Sunday, April 15, 2007

A Prom Dress is Born

Sewing a prom dress is like having a baby. You forget how bad it is after each “delivery” so you’re willing to do it again a few years later.

As with any new arrival, each dress is eagerly anticipated. There are colors and styles to be decided upon, a name to be chosen (not really, but it feels like that) shopping to be done, planning for the big event.

There is great excitement, laughter, joy. Then there is the actual labor.

On rare occasions a prom dress comes into the world easily, effortlessly and with very little pain. The fabric slides through the sewing machine onto the ironing board and into the arms of its wearer. And there is great rejoicing.

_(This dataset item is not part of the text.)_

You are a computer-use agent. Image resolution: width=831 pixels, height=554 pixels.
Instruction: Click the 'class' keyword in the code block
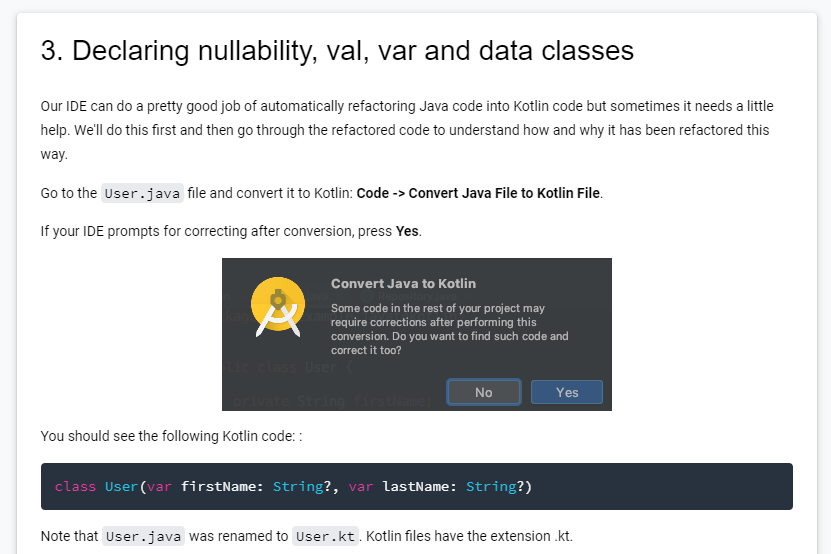pos(75,486)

Sometimes, it’s not that easy. Hours and hours of labor -- cutting, basting, fitting, stitching, un-stitching, refitting, re-stitching; moments when one is certain it is almost over, then the hard truth hits: three more hours of labor. Then another hard truth: in two and a half hours the date will be here to pick up the newborn prom dress with the girl inside of it.

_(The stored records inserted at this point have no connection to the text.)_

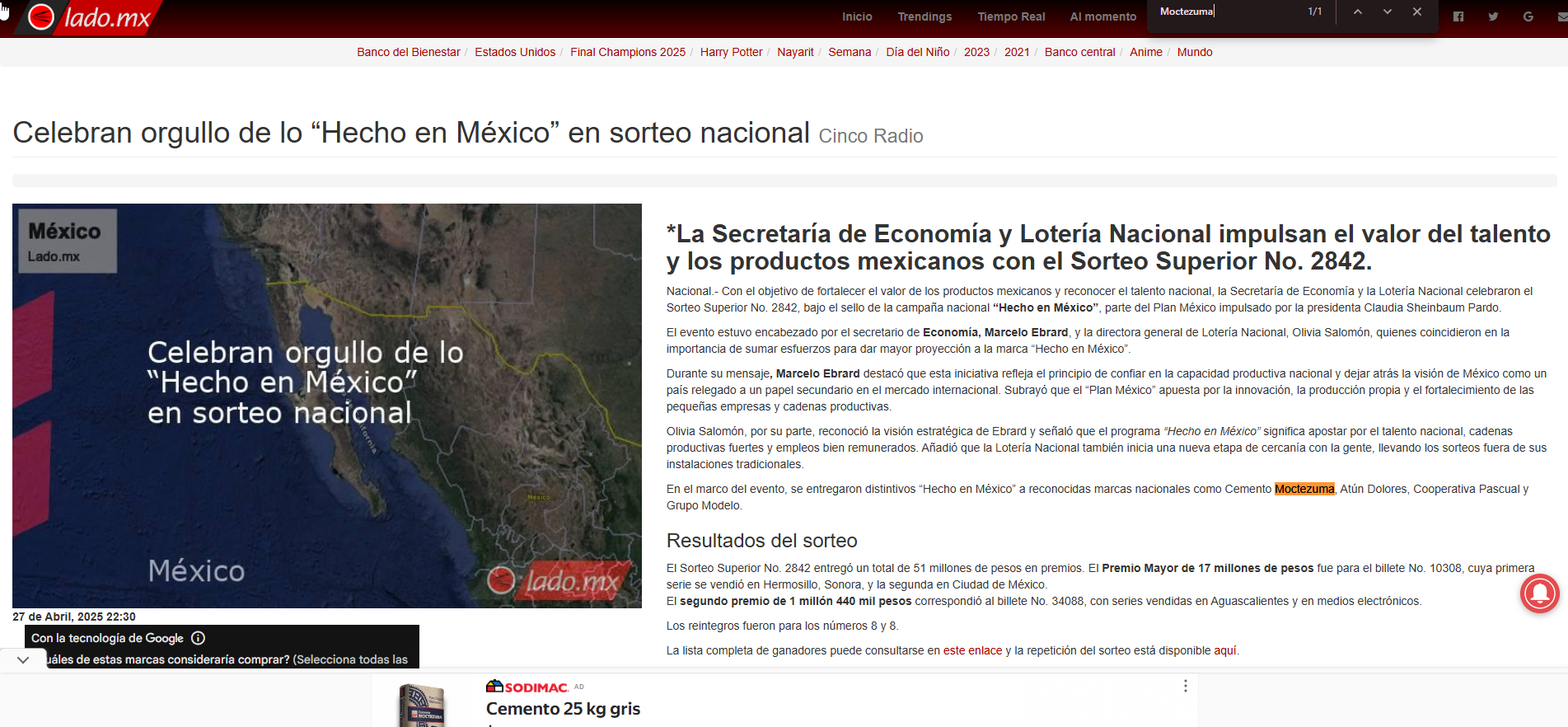Open the Twitter icon in top bar
The width and height of the screenshot is (1568, 727).
click(x=1493, y=16)
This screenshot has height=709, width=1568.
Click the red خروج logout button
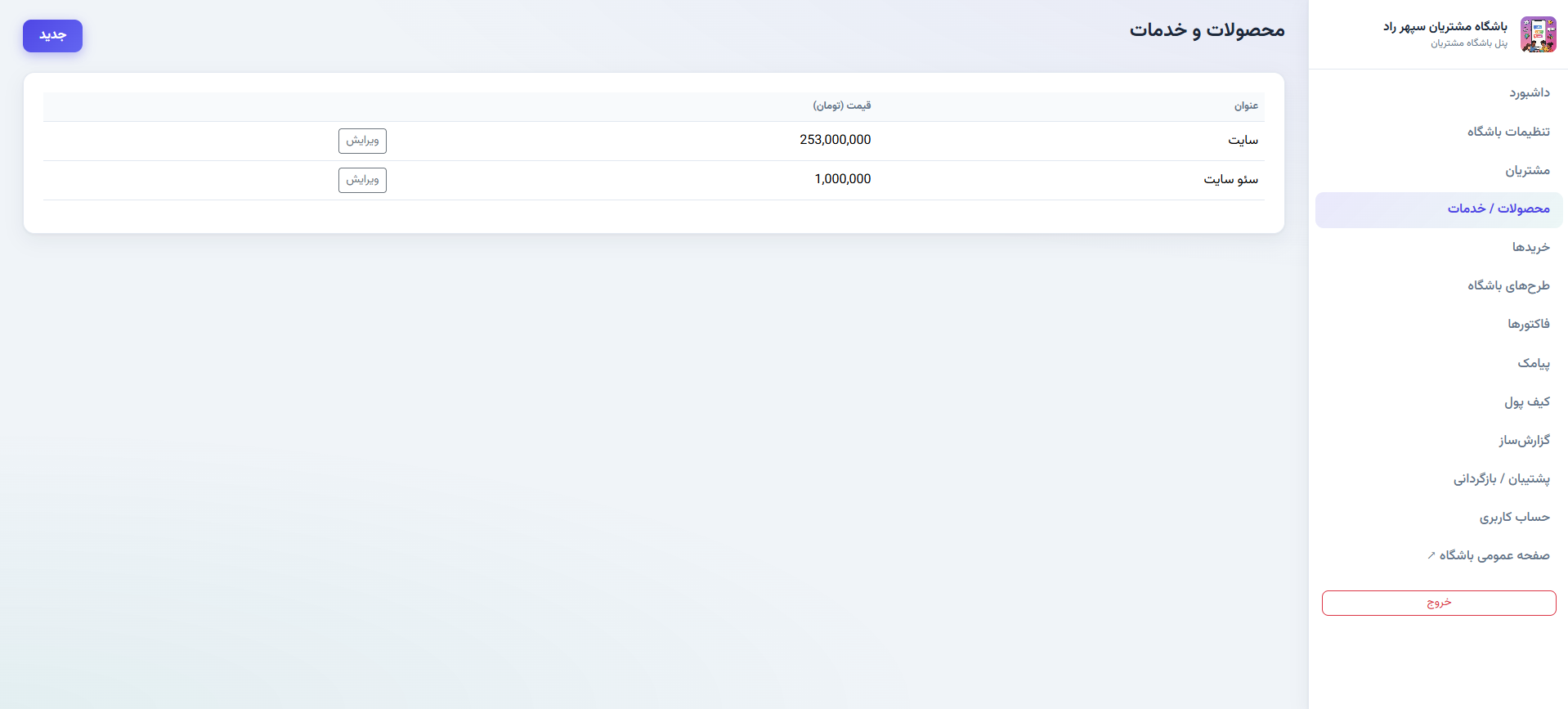(x=1439, y=603)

Such was the case yesterday with our little bundle of joy.

Let me say right now that I love to sew. Love it! I started sewing when I was eleven years old. Melissa Snow and I took a class at ZCMI the summer before sixth grade. We made knee-length shorts and elastic waist A-line skirts and I thought I had found heaven. Melissa and I both continued sewing and eventually both placed in the “Make It With Wool” competition. Later she became the home-economics teacher at our high school alma mater. I became a nurse and in my “free time” sew things like baby clothes, quilts and prom dresses.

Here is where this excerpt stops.